▸ ASSIGNED TASK
Only the lines of the listing below that run from the line with "Click the copy screenshot to clipboard icon" through the line with "the sidebar with" are to be set down, word for word. Pictures stay out.

(DATA SHOWN begins)

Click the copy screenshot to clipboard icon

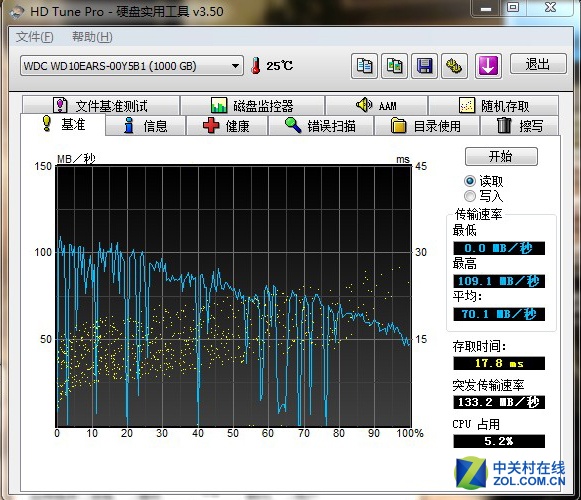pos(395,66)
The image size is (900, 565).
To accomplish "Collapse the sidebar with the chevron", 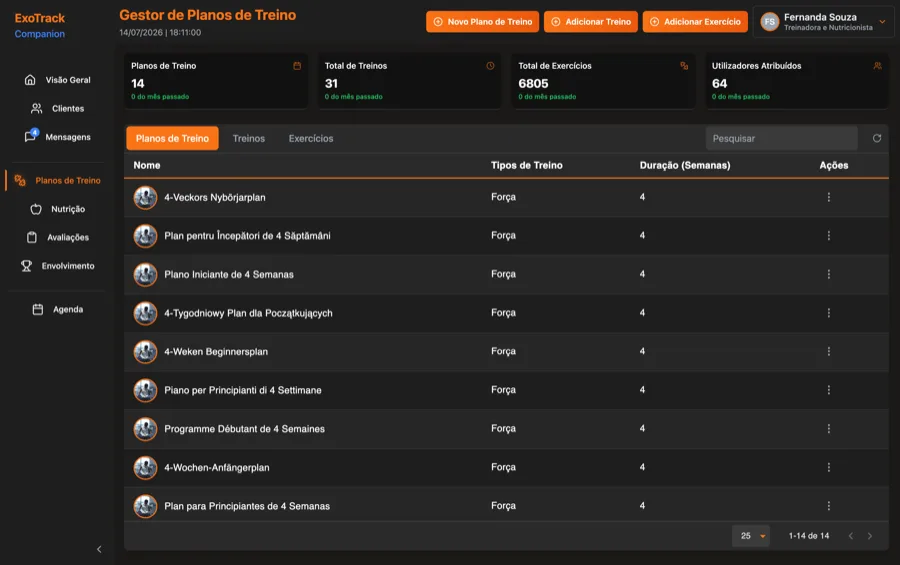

(DATA SHOWN ends)
(DATA SHOWN begins)

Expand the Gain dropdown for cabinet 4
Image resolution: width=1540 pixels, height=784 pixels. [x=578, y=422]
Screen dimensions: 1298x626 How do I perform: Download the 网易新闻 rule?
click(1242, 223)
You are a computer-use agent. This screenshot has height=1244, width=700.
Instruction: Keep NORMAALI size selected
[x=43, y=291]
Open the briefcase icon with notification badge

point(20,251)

(DATA SHOWN ends)

▸ EXERCISE ANSWER
Click the copy screenshot to clipboard icon

pos(395,66)
The image size is (900, 565).
To accomplish "Collapse the sidebar with the chevron", 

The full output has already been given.